On October 23, 1956, the events in Budapest marked the beginning of the Hungarian people's revolution against the dictatorship and their armed uprising against Soviet occupation.

In the second half of October 1956, protests against the communist dictatorship, mainly led by university students, spread throughout the country. On October 23, these protests in Budapest escalated into a revolutionary mass movement. What started as a demonstration of solidarity at the Bem statue quickly transformed into an anti-government mass rally. The crowd marched to the Parliament, where nearly two hundred thousand protesters gathered to hear Imre Nagy's speech, in which he promised reforms.

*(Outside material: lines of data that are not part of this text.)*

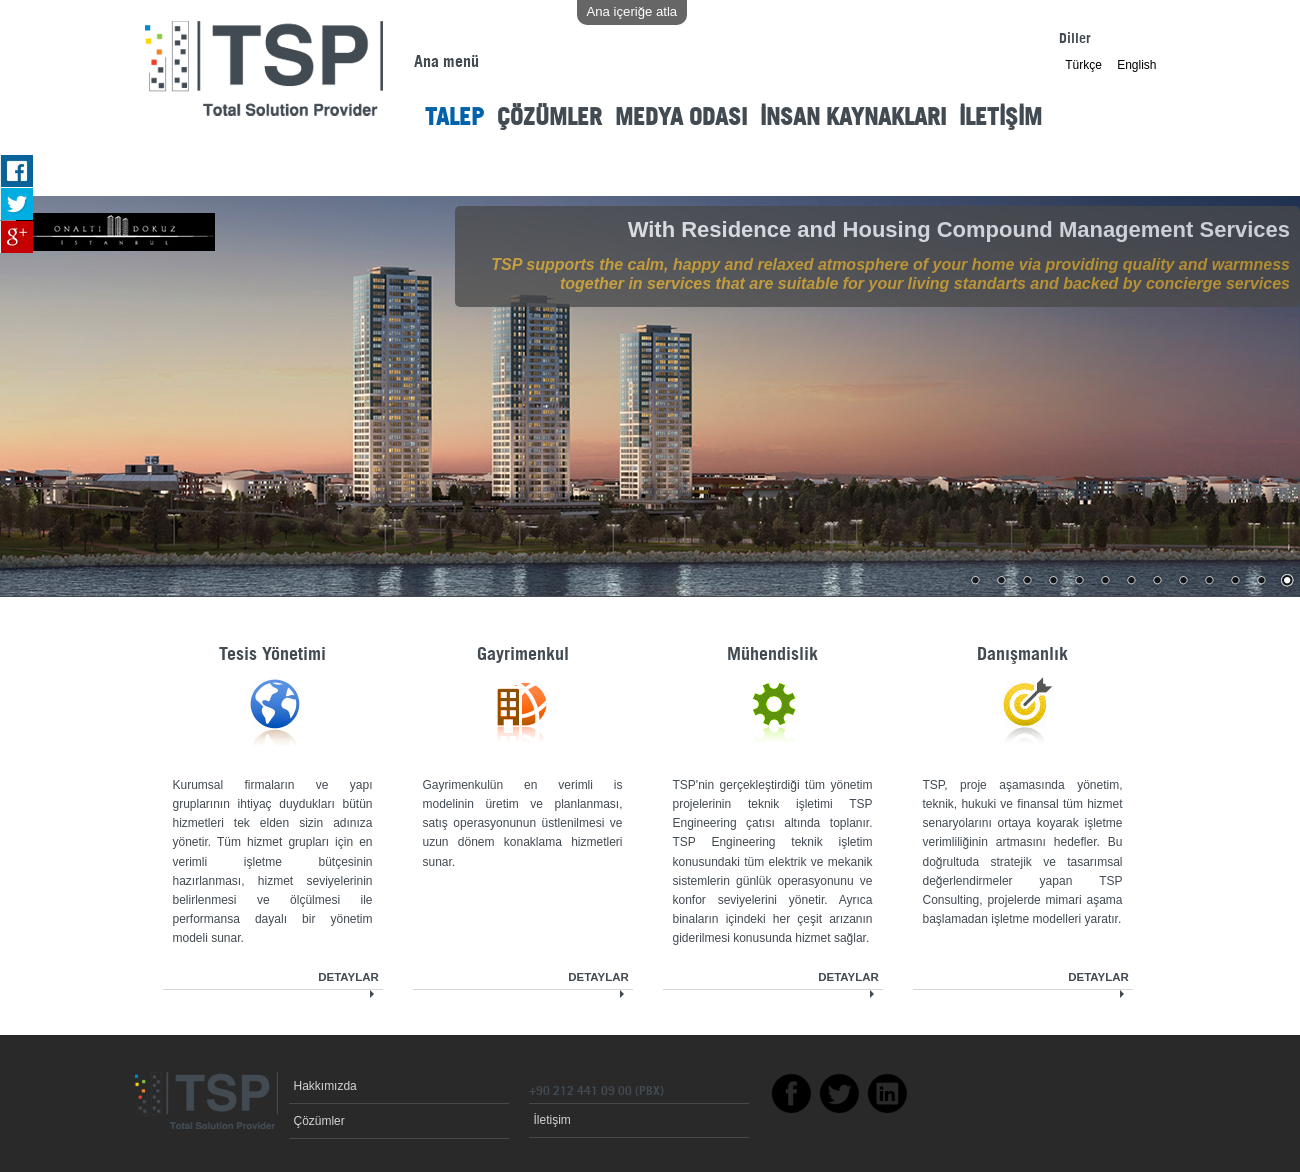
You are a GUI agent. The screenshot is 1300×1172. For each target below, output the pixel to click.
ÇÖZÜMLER (549, 118)
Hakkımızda (325, 1086)
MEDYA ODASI (681, 118)
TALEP (454, 118)
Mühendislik (772, 655)
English (1136, 65)
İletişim (552, 1120)
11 (1235, 582)
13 (1287, 582)
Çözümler (319, 1121)
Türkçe (1083, 65)
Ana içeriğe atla (632, 11)
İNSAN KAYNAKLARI (853, 118)
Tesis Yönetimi (272, 655)
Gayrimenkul (523, 655)
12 (1261, 582)
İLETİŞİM (1000, 118)
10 (1209, 582)
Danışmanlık (1022, 655)
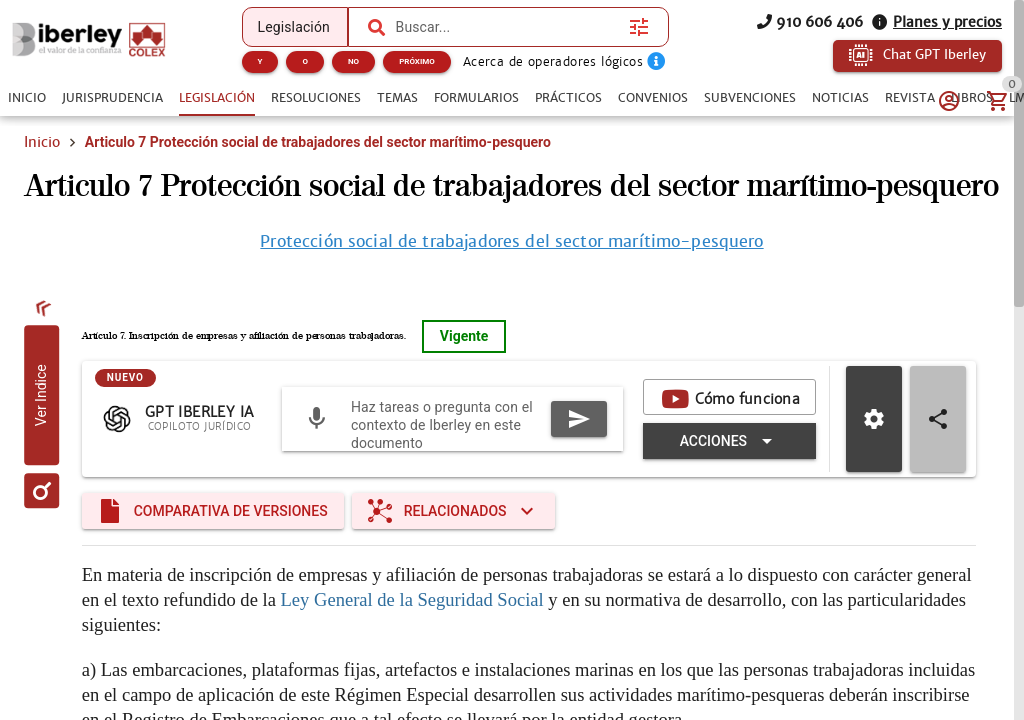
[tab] (27, 98)
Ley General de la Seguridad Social (412, 641)
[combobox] (508, 27)
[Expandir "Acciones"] (729, 483)
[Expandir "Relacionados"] (453, 553)
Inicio (42, 142)
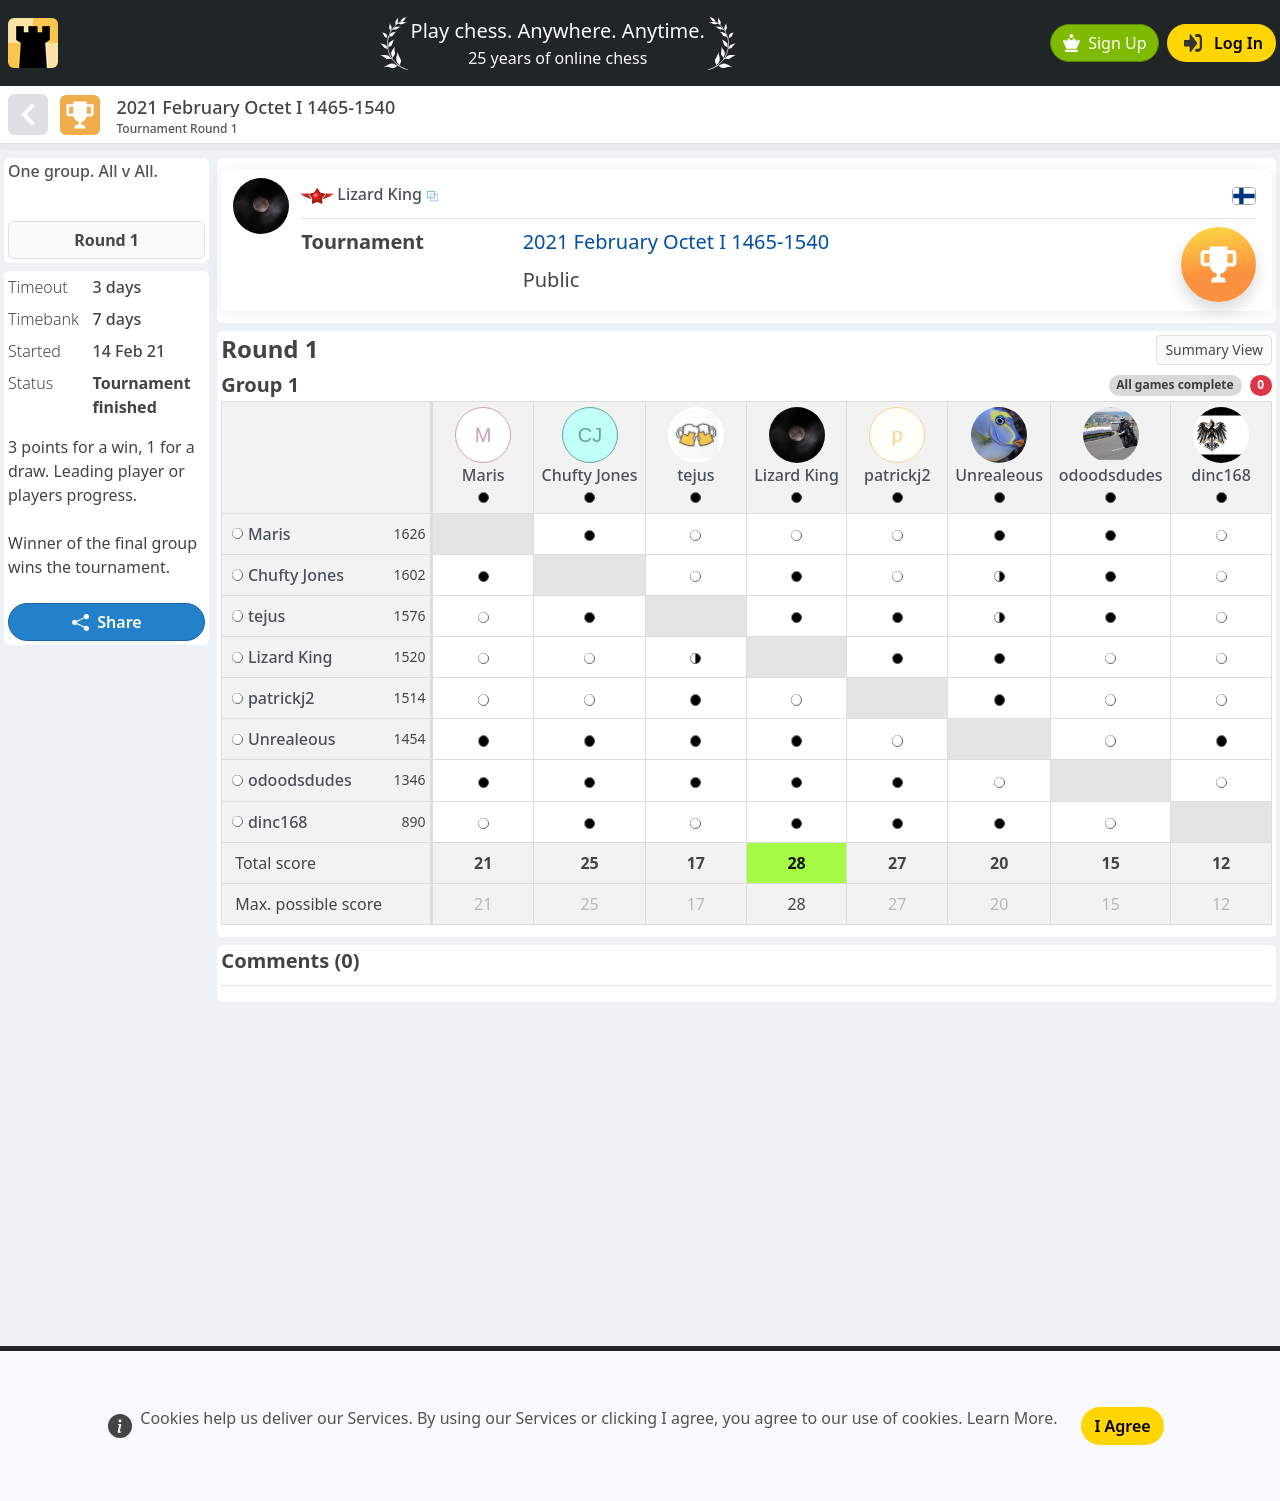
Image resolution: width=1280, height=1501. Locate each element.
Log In (1223, 43)
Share (107, 622)
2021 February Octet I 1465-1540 (676, 241)
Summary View (1214, 349)
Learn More (1010, 1418)
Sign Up (1105, 43)
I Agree (1122, 1426)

Meanwhile, the protesters toppled the Stalin statue on Dózsa György Street, a symbol of the communist dictatorship.

By evening, the situation at the Hungarian Radio building had become a siege, and the rebels, who had gained access to firearms, occupied the building by dawn. The revolution was violently suppressed by Soviet troops, and the retribution by the Kádár regime, which was installed by the Soviet Union, followed soon after.

Naturally, following the crushing of the revolution, not only was it forbidden to celebrate October 23, but even referring to it as a revolution was prohibited. The official stance at the time was that an "counter-revolution" had occurred, organized by "reactionary" and "criminal elements." The memory of the revolution could be kept alive openly only by those who had emigrated abroad, while inside Hungary, it could only be discussed in secret.

In the late 1980s, as the system began to weaken, the true history of 1956 started to come to light. In 1988, people began demanding the rehabilitation of Imre Nagy and the executed martyrs, and in 1989, a year later, Imre Nagy and his companions were reburied in a ceremony attended by hundreds of thousands of people.

The symbolic significance of October 23 became evident when, on October 23, 1989, the then interim president, Mátyás Szűrös, proclaimed the founding of the Third Hungarian Republic in front of a hundred-thousand-strong crowd at the Parliament. The new, democratically elected National Assembly officially declared October 23 a national holiday in 1991.